Problem: Die is rolled until 1 appears. What is the probability of rolling it odd number of times?
So, so far I have this:
$\frac{1}{6}$ – this is a probability of rolling "1" on first try
$\frac{5}{6} \cdot \frac{5}{6} \cdot \frac{1}{6}$ – three tries (two times something else than "1" and "1" on the 3rd try
$\frac{5}{6} \cdot \frac{5}{6} \cdot \frac{5}{6} \cdot \frac{5}{6} \cdot
\frac{1}{6}$ – five tries
and so on…
By the looks of it, it seems I could come up with following formula
$$ p = \left( \frac{5}{6}\right)^{n-1} \cdot \frac{1}{6}$$
where p would be a probability for nth try.

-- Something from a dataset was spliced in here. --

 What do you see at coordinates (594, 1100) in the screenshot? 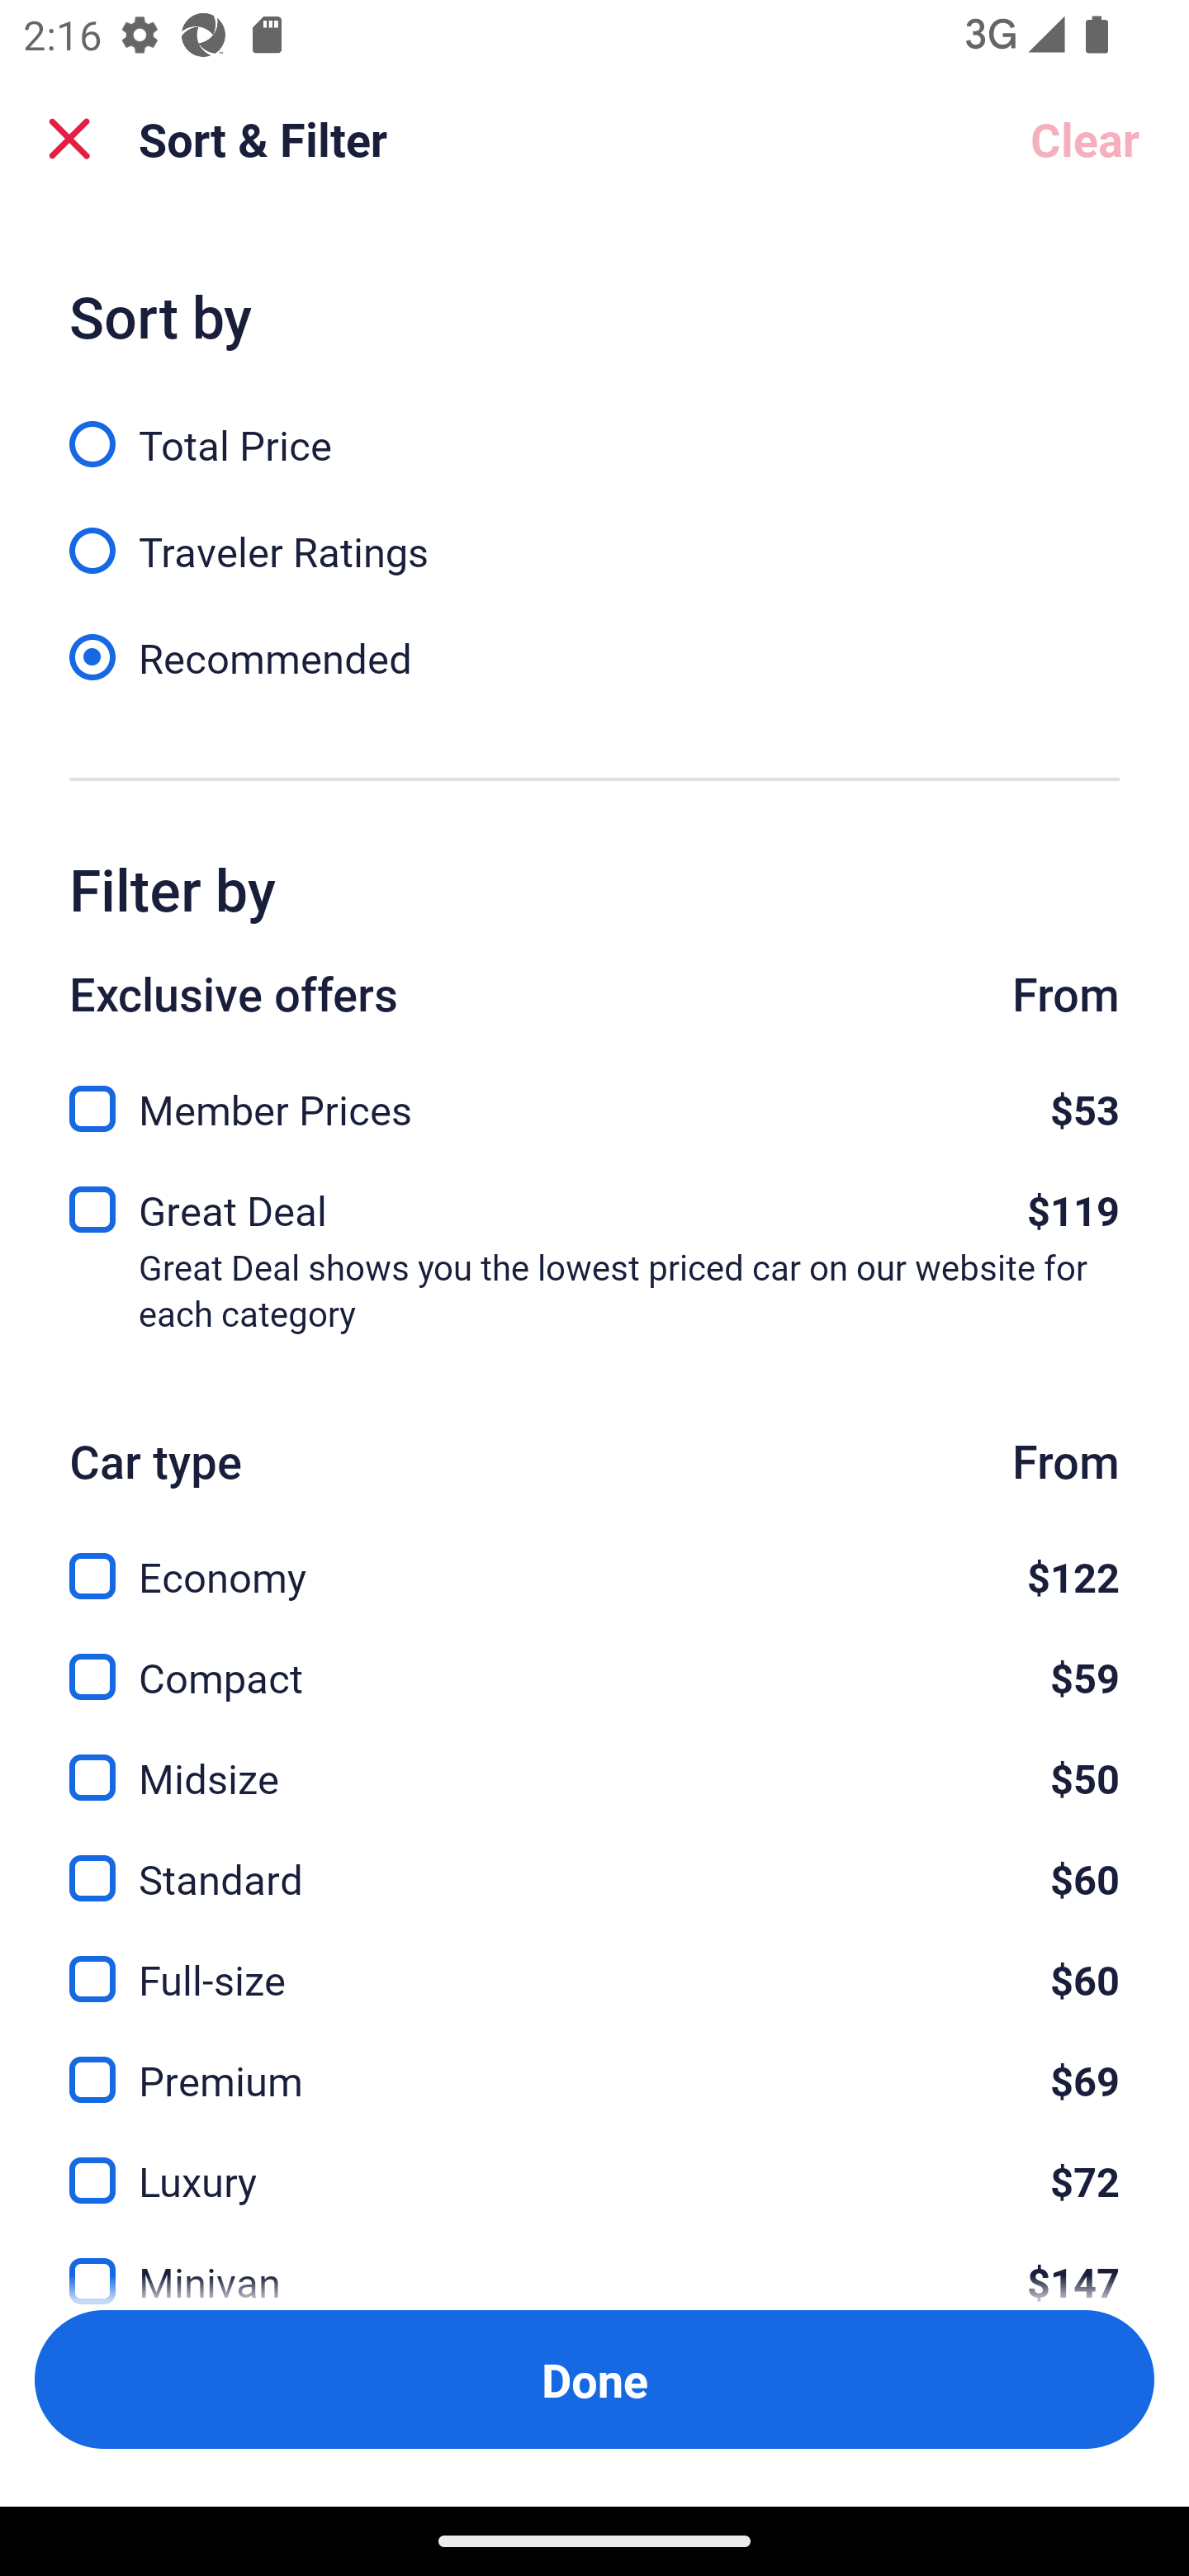
I see `Member Prices, $53 Member Prices $53` at bounding box center [594, 1100].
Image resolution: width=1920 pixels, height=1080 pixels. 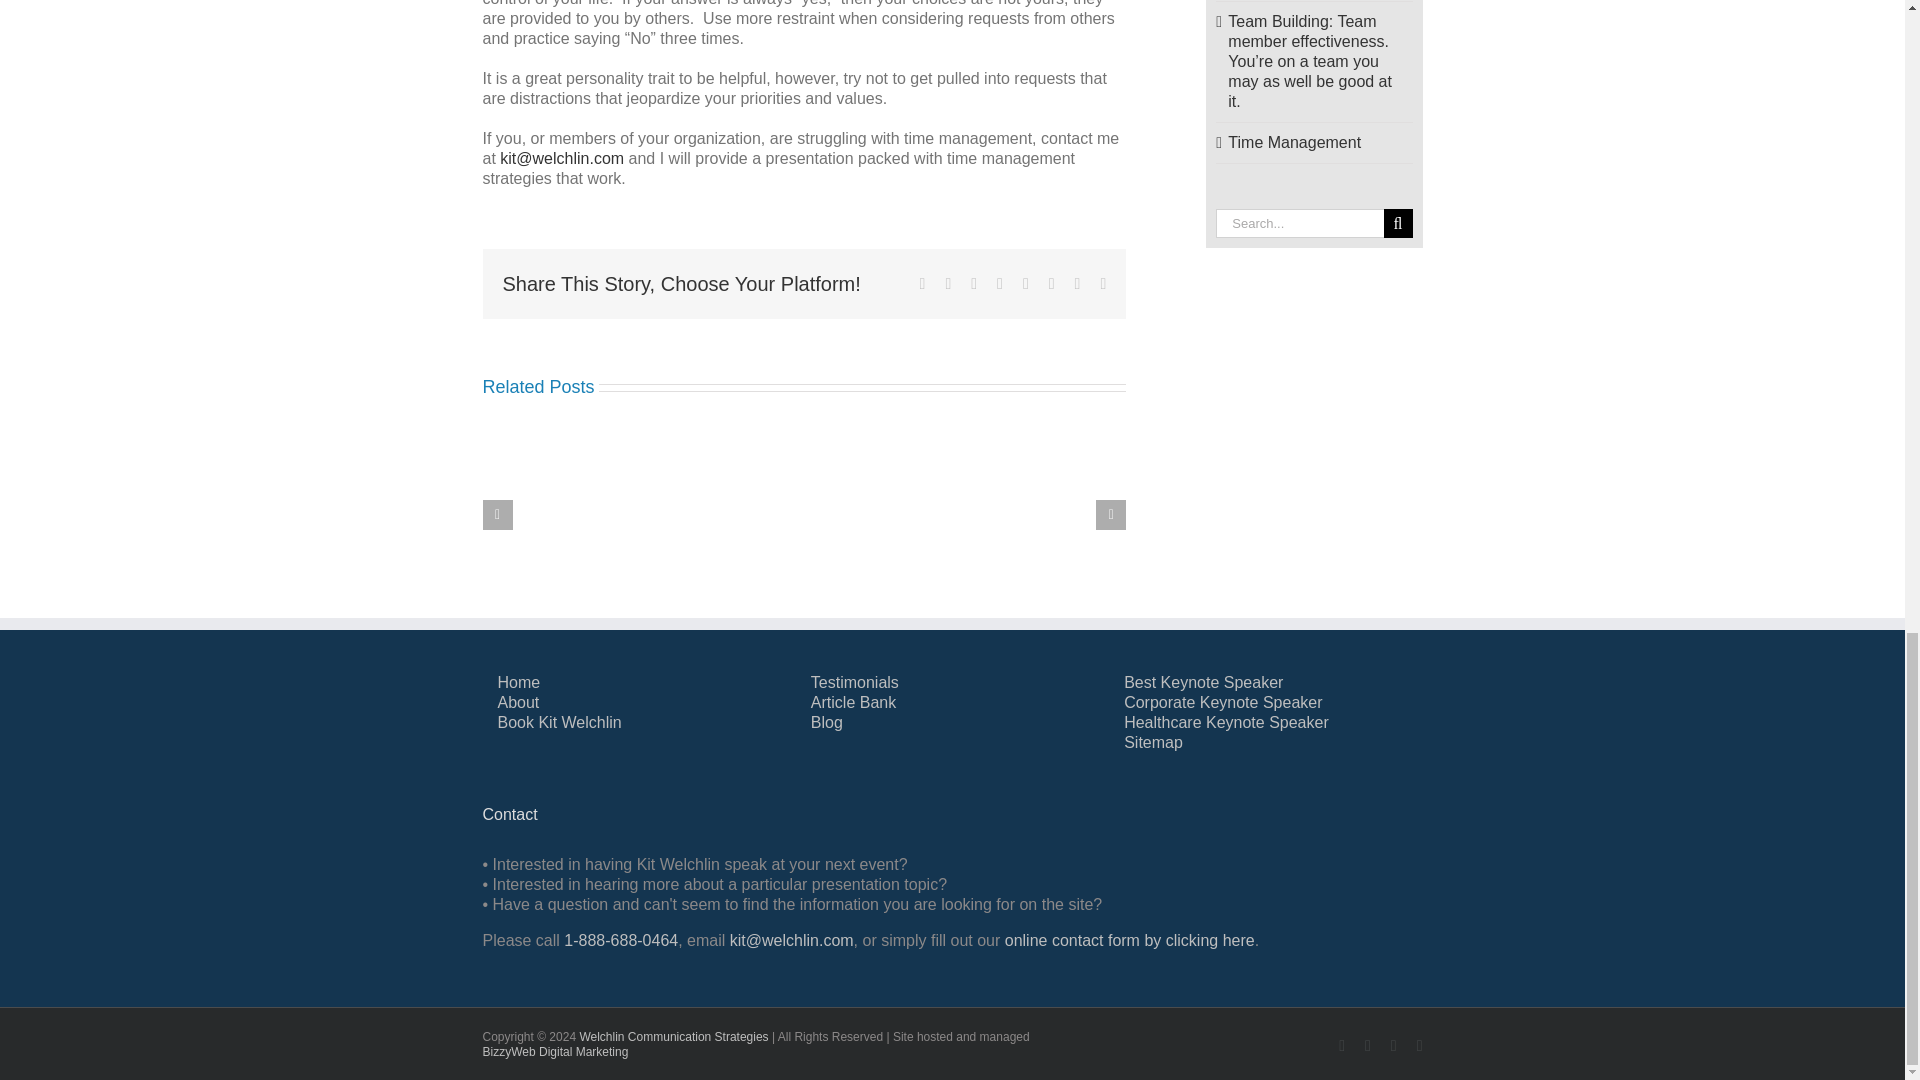 What do you see at coordinates (922, 284) in the screenshot?
I see `Facebook` at bounding box center [922, 284].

However, I cannot think of any way to get probability of all odd number of tries and not sure if I am even on right track here.
Best Answer
Avoid summing of infinite series. Argue as follows instead: Call it a success, if you obtain the first $1$ after an odd number of throws. Let $p$ be the probability of a success. Since the probability that the game never ends is $0$, with probability $1-p$ it then ends after an even number of throws. Conditioning on whether the first throw is a $1$ or not we therefore obtain the following equation for $p$: $$p={1\over 6}\cdot1+{5\over6}\cdot(1-p)\ .$$ It follows that ${\displaystyle p={6\over11}}$.